We were told by the Executive Director on 9/12/2020 that the organization needs $200K to get through the rest of the year. This comes out to $11 per gardener, a small contribution to buy the organization more time to come up with alternate fundraising possibilities to preserve the El Oasis garden and a crucial piece of DUG history.  Even if some DUG gardeners would be unable to contribute that amount, many would be able to contribute more if only asked.

Is it true that, according to DUG, El Oasis will keep one third of our garden in perpetuity?

We have been assured that the remaining garden space will be designated as a perpetual garden.  But, what will that garden look like?

The space that will remain a garden after the sale of the front 2/3 of the current property is land in the middle of the block, accessible only by alleys on two sides.  The alleys carry vehicle traffic to neighbors’ garages, a definite safety issue for families and children who will have no pedestrian-only access to the garden.  Also, the smaller garden plot will be in the shade of the new duplexes that are being built. There are a number of fruit trees in the front two-thirds of the garden that will be lost. 

Sadly, we will no longer have street frontage where, currently, we are able to interact with other members of the neighborhood.  With a tinier space hemmed in by houses and alleyways on all side, neighbors walking by won’t be able to see our garden (which is how many gardeners discover our beautiful space).

It is true that El Oasis has larger plots than other gardens, but we pay for the square footage and pay money on top of that. The plots are productive, feeding families, and we are sharing with the larger community, including weekly contributions to our local food bank.

Does DUG have plans to sell other community gardens?

DUG sold their headquarters in RiNo a few years ago, but despite getting proceeds from the sale of this land, DUG has found itself in a position where it needs to sell another asset, and this time it’s a garden.

El Oasis is not the last DUG garden in danger of being sacrificed to cover operating deficits.  On May 6, 2020,  DUG additionally collateralized the Pecos Community garden at 3220 Pecos St.  We do not know the purpose of this lien; however, at this time both El Oasis and Pecos Garden are held as security for loans originated by DUG.
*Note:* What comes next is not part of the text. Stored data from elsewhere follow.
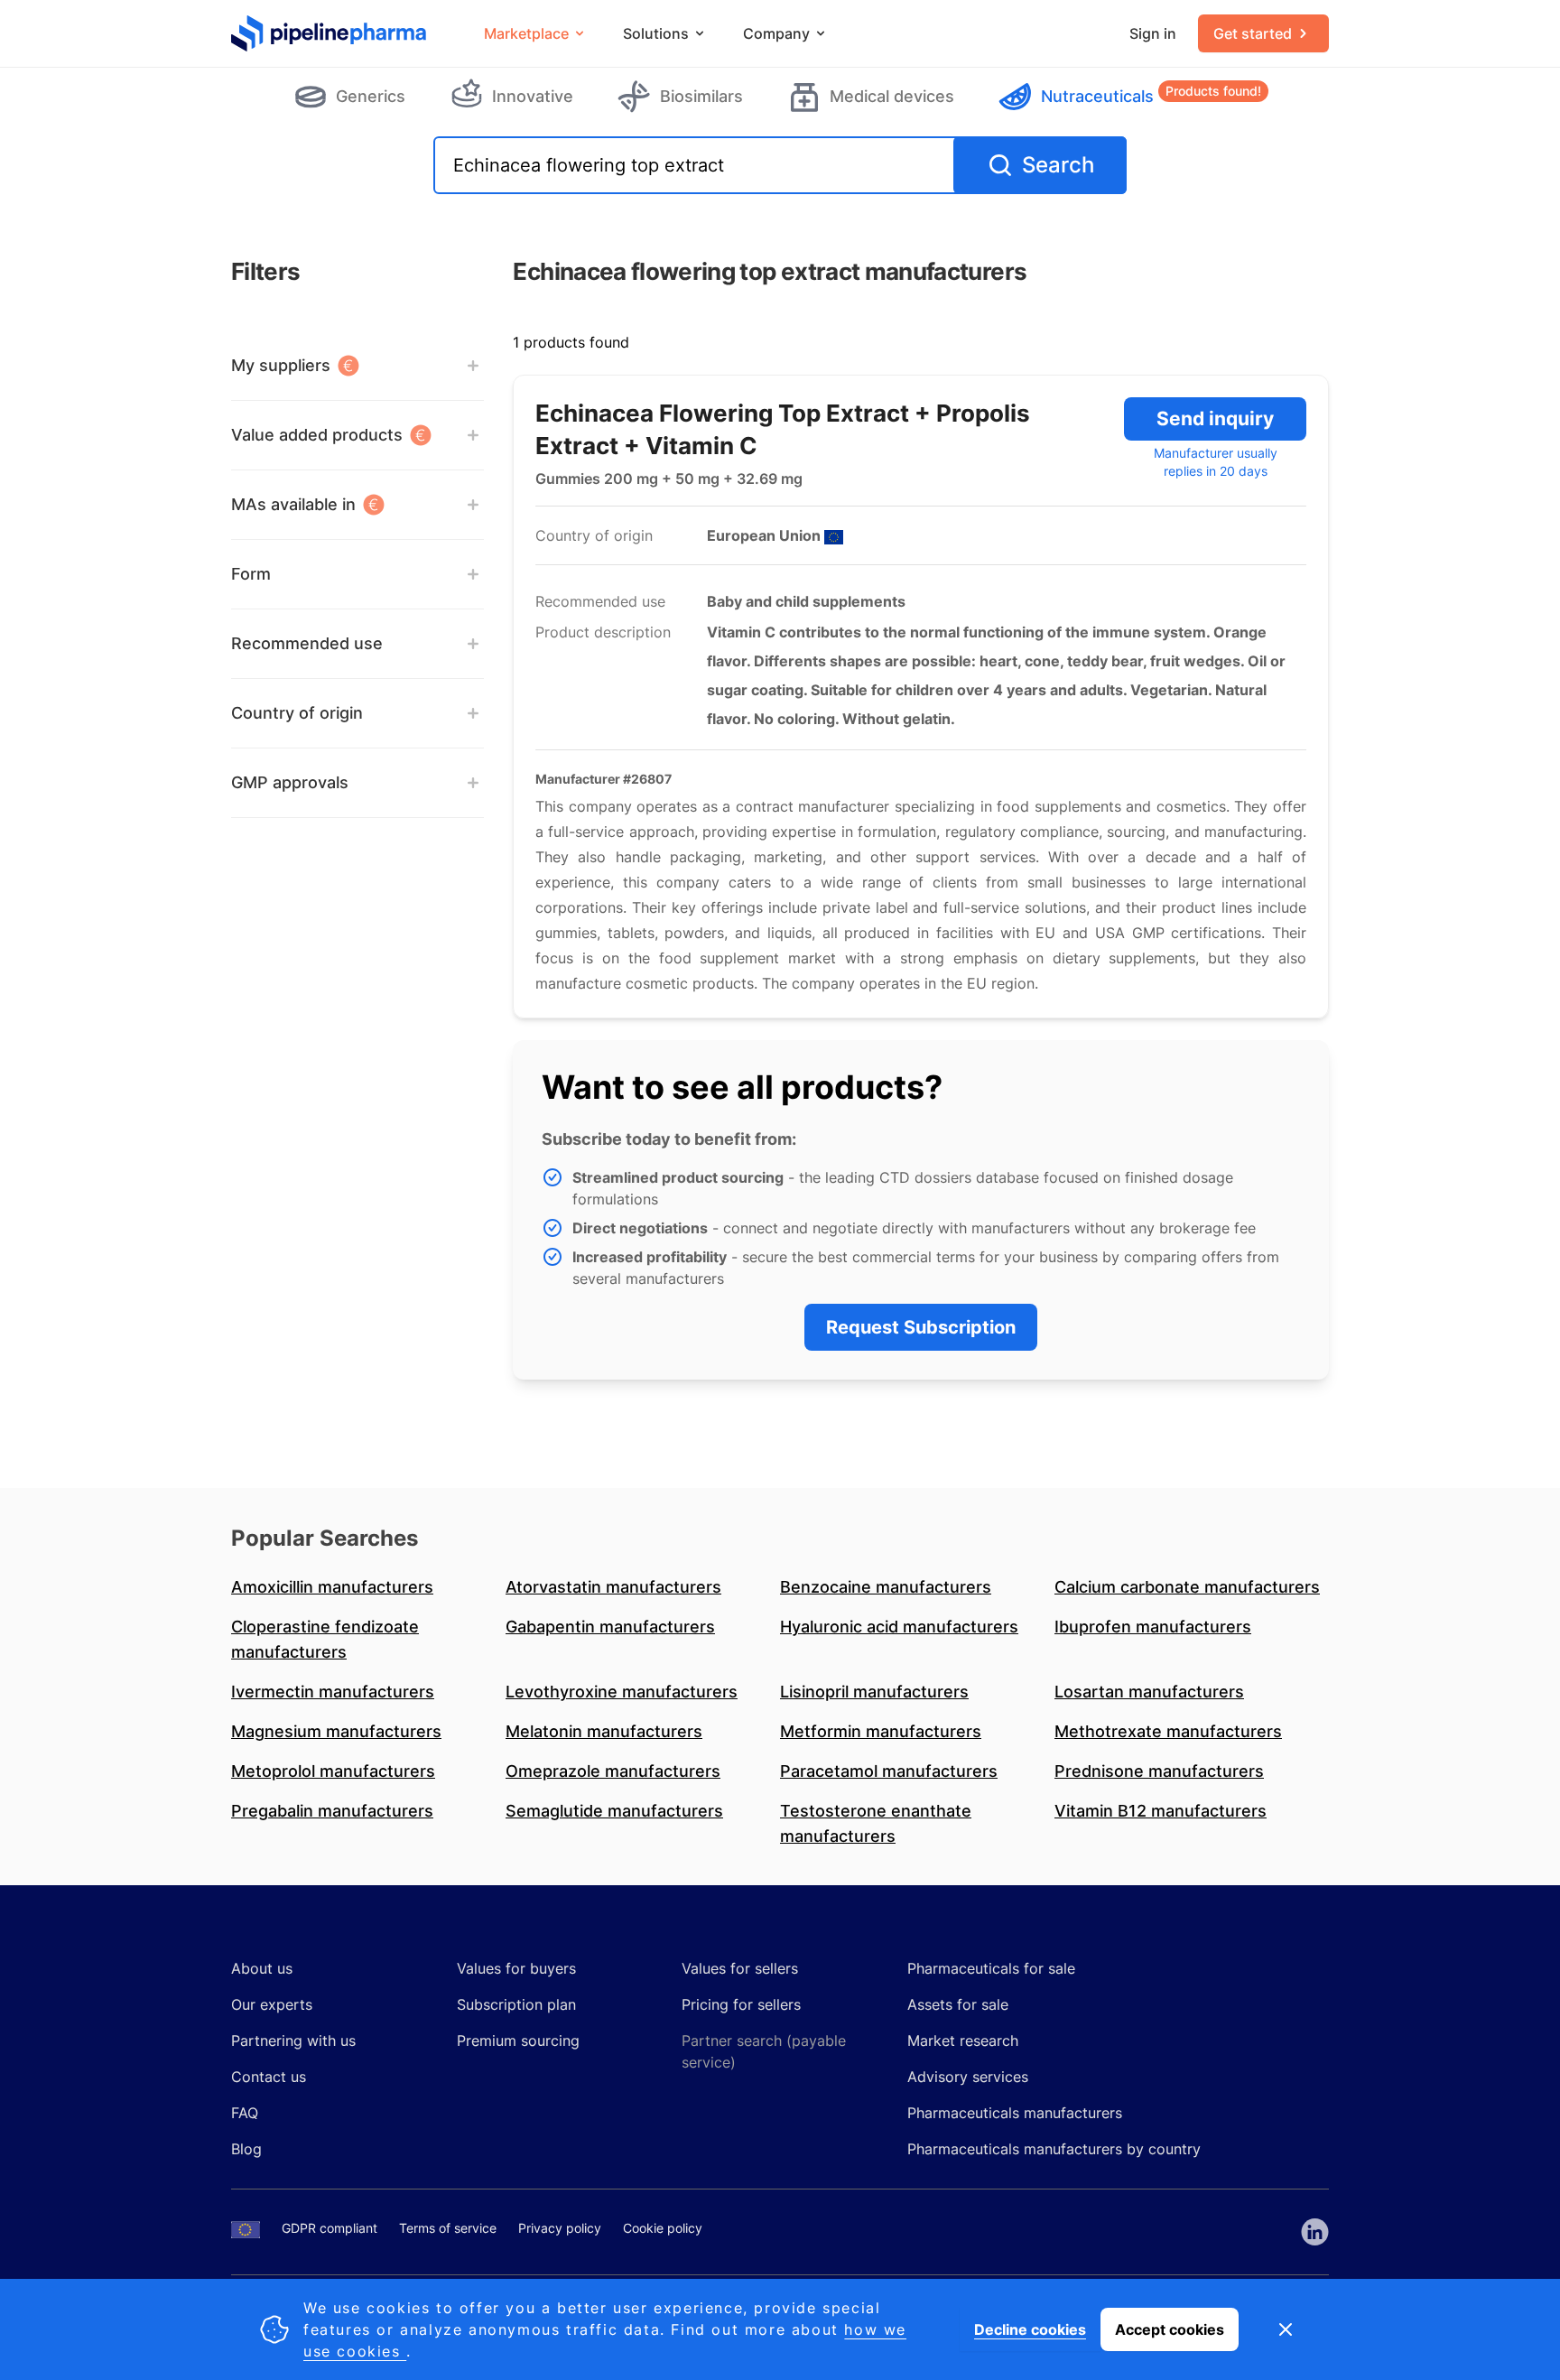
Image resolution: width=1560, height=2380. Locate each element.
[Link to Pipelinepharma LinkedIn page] (1315, 2231)
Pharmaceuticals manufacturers (1014, 2113)
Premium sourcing (518, 2040)
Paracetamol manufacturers (889, 1771)
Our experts (271, 2004)
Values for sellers (740, 1968)
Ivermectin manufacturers (332, 1691)
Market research (962, 2040)
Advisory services (967, 2077)
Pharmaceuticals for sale (991, 1968)
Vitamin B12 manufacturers (1160, 1810)
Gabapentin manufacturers (610, 1626)
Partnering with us (293, 2040)
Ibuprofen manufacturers (1152, 1626)
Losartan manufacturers (1149, 1691)
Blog (246, 2149)
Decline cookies (1030, 2329)
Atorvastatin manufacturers (613, 1586)
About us (261, 1968)
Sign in (1152, 33)
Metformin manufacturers (880, 1731)
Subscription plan (516, 2004)
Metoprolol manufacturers (333, 1771)
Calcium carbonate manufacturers (1187, 1586)
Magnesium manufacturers (336, 1731)
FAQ (244, 2113)
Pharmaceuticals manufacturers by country (1054, 2149)
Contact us (268, 2077)
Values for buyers (516, 1968)
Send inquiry (1215, 418)
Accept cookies (1169, 2329)
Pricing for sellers (741, 2004)
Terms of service (448, 2228)
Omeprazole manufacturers (613, 1771)
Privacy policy (559, 2228)
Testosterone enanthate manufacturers (875, 1823)
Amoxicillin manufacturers (332, 1586)
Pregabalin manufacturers (332, 1810)
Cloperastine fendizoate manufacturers (325, 1639)
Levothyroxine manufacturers (622, 1691)
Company (776, 33)
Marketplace (526, 33)
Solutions (656, 33)
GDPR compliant (329, 2228)
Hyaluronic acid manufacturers (899, 1626)
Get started (1252, 33)
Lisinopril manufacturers (874, 1691)
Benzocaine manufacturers (885, 1586)
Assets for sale (957, 2004)
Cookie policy (662, 2228)
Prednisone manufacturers (1159, 1771)
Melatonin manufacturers (604, 1731)
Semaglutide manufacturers (614, 1810)
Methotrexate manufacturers (1168, 1731)
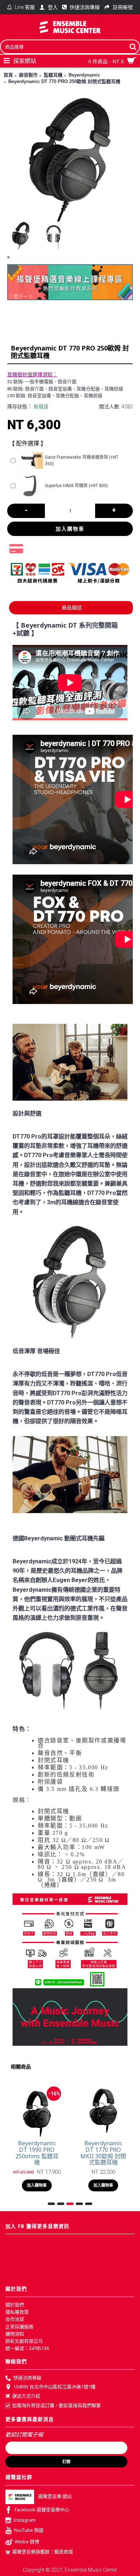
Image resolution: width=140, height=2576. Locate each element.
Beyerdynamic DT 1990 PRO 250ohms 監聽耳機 (37, 2152)
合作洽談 (14, 2319)
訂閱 (66, 2462)
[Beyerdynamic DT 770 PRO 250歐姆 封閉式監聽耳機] (70, 158)
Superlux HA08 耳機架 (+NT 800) (76, 485)
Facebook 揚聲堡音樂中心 (42, 2509)
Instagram (24, 2520)
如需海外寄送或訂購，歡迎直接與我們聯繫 (56, 2405)
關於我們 (14, 2304)
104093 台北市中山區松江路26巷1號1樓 (54, 2387)
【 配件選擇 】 (27, 443)
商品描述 (72, 607)
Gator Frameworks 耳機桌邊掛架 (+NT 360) (81, 460)
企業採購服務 (19, 2326)
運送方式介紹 (26, 2396)
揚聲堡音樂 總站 (55, 2496)
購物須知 (14, 2333)
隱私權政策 (17, 2312)
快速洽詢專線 (27, 2377)
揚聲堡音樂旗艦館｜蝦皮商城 (42, 2551)
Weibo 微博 (27, 2542)
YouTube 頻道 (28, 2530)
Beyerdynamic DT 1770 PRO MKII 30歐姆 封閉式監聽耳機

Is there any legal reason DUG cannot sell the land?

There is a difference between what is legal and what is right. DUG says “our team of lawyers said the deed is not restricted.”  

That statement is particularly grating to El Oasis gardeners, because we are still in contact with the original donor of the land who sold this property in 1988 for $1 to DUG on a handshake agreement that it would remain a community garden in perpetuity. The donor was trusting, and perhaps naïve, in not obtaining legal counsel to insure that the promises of DUG would be kept, but without the benefit of foresight he had no reason to believe that this non-profit organization, dedicated to what he considered an admirable mission worthy of support, would renege on a “promise made.”